*Exercise prompt*: Starting at the line that holds "Image resolution: width=1115", transcribe every line to the end of the data exactly; include no other lines.

*Source records*:
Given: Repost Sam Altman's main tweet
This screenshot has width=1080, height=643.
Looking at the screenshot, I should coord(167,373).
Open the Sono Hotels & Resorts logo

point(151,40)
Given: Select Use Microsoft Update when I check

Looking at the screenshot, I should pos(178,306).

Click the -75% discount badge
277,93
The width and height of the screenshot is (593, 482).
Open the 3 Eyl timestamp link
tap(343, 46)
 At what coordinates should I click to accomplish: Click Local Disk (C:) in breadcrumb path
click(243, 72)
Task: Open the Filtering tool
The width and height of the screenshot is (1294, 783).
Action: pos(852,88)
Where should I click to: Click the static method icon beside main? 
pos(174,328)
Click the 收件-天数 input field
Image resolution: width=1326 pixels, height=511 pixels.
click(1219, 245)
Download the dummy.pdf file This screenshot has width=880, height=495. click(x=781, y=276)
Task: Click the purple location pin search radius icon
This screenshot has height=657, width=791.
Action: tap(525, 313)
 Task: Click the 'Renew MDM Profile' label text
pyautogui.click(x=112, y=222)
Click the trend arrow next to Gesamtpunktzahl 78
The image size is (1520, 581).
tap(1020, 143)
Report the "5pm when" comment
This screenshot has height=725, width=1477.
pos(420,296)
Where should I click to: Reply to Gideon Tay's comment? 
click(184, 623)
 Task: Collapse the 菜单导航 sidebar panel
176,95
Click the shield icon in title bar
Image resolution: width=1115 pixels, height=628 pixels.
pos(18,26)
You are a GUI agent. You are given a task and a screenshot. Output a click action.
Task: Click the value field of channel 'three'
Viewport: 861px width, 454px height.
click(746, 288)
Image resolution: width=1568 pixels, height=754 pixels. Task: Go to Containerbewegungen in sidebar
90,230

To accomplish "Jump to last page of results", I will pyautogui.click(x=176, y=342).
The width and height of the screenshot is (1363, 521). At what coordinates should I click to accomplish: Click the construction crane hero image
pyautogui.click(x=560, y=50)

*Output for this exercise*:
Image resolution: width=1115 pixels, height=628 pixels.
pos(18,26)
You are a GUI agent. You are given a task and a screenshot. Output a click action.
Task: Click the value field of channel 'three'
Viewport: 861px width, 454px height.
click(746, 288)
Image resolution: width=1568 pixels, height=754 pixels. Task: Go to Containerbewegungen in sidebar
90,230

To accomplish "Jump to last page of results", I will pyautogui.click(x=176, y=342).
The width and height of the screenshot is (1363, 521). At what coordinates should I click to accomplish: Click the construction crane hero image
pyautogui.click(x=560, y=50)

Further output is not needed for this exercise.